Francis Zettler’s Biohistory of Alachua County, Florida is a slender volume but with some surprises for us locals. ‘In the beginning’ the Florida platform was part of the African Tectonic Plate. A good chunk of it broke off from Africa, meandered around the globe, and eventually became attached to the North American Plate.
The present land surface of our state is only a portion of the much larger Florida platform which extends an additional 125 miles west of the present coastline and is covered by the Gulf of Mexico. The cycles of global warming and cooling that alter ocean depths have added and subtracted dry land from peninsular Florida. The sand for those wide beaches on the Gulf side came from the eroding Appalachian Mountains, washed down by the rivers that drained those mountains and deposited in their estuaries.

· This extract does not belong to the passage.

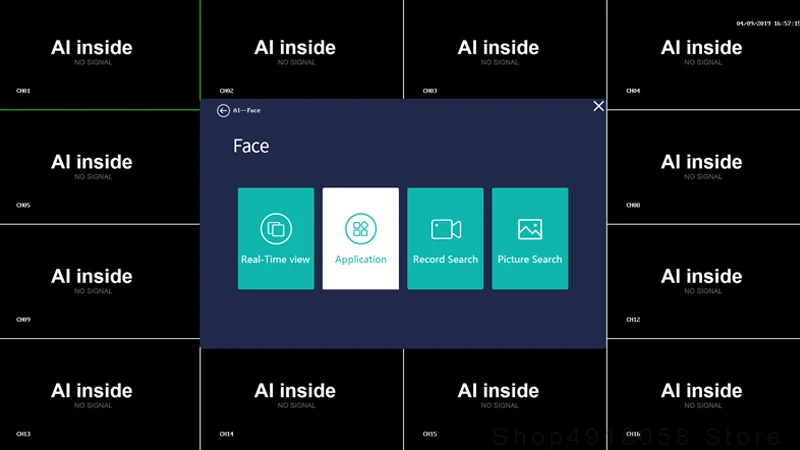Click the Real-Time view label
The image size is (800, 450).
276,259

Having attached Florida to the North American Landmass, Zettler reminds us that most of our flora and fauna migrated over Beringia, a land bridge that linked North America to Asia over the Bering Strait. Perhaps the first immigrants from Asia were grasses. Maize (We call it corn.), wheat, rice, oats, barley, rye, and sugar cane are grasses that have been domesticated. These grasses supported grass-eating animals. And human hunter-gatherers followed close behind.
The author maintains that we lost most of our large mammals to these early hunters, although that is controversial. So we never had any ancestral domestic beast of burden once our American horse and camel shrank and disappeared. The American buffalo was hunted but never domesticated. This absence of beasts of burden had an obvious impact on mobility but also hunting and warfare. Much has been written about the changes caused by the introduction of the European horse to the Western Hemisphere by the Spanish.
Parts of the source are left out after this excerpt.